Ich parkte im Hof, wo bereits einige Fahrzeuge standen. Das Häuschen hatte einen kleinen Anbau, erreichbar über eine Treppe im Garten. Ich ging hinauf, die Tür stand einen Spalt offen und ich beschloss, einfach einzutreten. Im Vorzimmer waren unzählige Kartons mit Eiern aufgebaut, ähnlich einem kleinen Hofladen, unscheinbar und idyllisch. Ich bahnte mir den Weg vorbei an Kartoffelsäcken und Eierkartons bis hin zur Ecke im Flur wo sich eine Tür befand, von außen tapeziert, so dass sie beinahe wie die Wand aussah wäre da nicht der pompöse Türknauf.
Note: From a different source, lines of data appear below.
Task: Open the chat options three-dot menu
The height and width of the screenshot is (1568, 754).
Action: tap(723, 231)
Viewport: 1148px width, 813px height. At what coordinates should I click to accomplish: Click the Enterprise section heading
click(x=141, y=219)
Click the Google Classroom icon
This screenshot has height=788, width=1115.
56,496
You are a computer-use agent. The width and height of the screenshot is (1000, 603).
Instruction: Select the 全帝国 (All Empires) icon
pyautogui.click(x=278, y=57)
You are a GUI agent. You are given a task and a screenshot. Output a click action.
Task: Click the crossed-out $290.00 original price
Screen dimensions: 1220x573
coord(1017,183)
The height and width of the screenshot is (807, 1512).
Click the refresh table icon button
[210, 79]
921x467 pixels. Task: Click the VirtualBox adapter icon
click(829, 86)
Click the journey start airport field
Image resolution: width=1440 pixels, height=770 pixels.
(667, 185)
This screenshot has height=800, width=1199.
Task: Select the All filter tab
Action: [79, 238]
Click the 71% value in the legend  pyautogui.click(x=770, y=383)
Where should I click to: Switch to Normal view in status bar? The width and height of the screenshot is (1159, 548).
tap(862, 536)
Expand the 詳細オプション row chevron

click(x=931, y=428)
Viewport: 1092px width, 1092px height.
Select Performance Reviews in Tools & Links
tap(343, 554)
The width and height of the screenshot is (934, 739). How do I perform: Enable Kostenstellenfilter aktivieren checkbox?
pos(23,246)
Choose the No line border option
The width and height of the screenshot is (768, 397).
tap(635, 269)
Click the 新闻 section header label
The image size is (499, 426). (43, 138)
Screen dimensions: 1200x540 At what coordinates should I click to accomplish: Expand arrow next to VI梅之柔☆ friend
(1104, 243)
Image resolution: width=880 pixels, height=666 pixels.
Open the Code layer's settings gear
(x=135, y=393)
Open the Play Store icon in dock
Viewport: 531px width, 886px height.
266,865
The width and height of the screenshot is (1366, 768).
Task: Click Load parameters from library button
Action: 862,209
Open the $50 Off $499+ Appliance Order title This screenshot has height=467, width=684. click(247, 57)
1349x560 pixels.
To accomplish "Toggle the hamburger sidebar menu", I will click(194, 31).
Alle Augenpaare auf mich gerichtet, die Tischgesellschaft schwieg mich fragend an. Dort saßen, von links nach rechts: Ein kleiner brauner Bär mit Brille, ein rundes gelbes Männchen mit einem Huhn an der Leine, einer der Baummutanten, allerdings etwas fülliger als mein Bekannter mit der Schießbude, ein Roboter mit den langen Fühlern einer Ameise, die immer wieder über den Tisch tatsteten und in einem winzigen Stuhl in der Mitte des Tisches: Eine Eidechse, die sich in ihrem Stuhl immer wieder im Kreis drehte und die Anwesenden beobachtete. „Ich bin Lord Paddington“ log ich ohne mit der Wimper zu zucken. „Aus der dritten Reihe der westlichen Lords, mütterlicherseits verwandt mit dem großen *P.“ Was erzählte ich denn da nur für einen Unsinn dachte ich schwitzend unter meinem Hut. Nun gab es kein zurück mehr. Um nicht völlig schweißdurchnässt dazustehen entledigte ich mich Mantel und Hutes und nahm Platz – ein einziger Stuhl am Tisch war noch frei. Es herrschte weiterhin unangenehmes Schweigen. Ich langte in die linke Tasche und holte das Kartenset hervor, das mir das mürrische Baumwesen mitgegeben hatte und warf den Stapel vor mich auf den Tisch. Die Augen der Echse leuchteten auf und blitzschnell schoss die lila Zunge nach vorne, schnappte sich das Set.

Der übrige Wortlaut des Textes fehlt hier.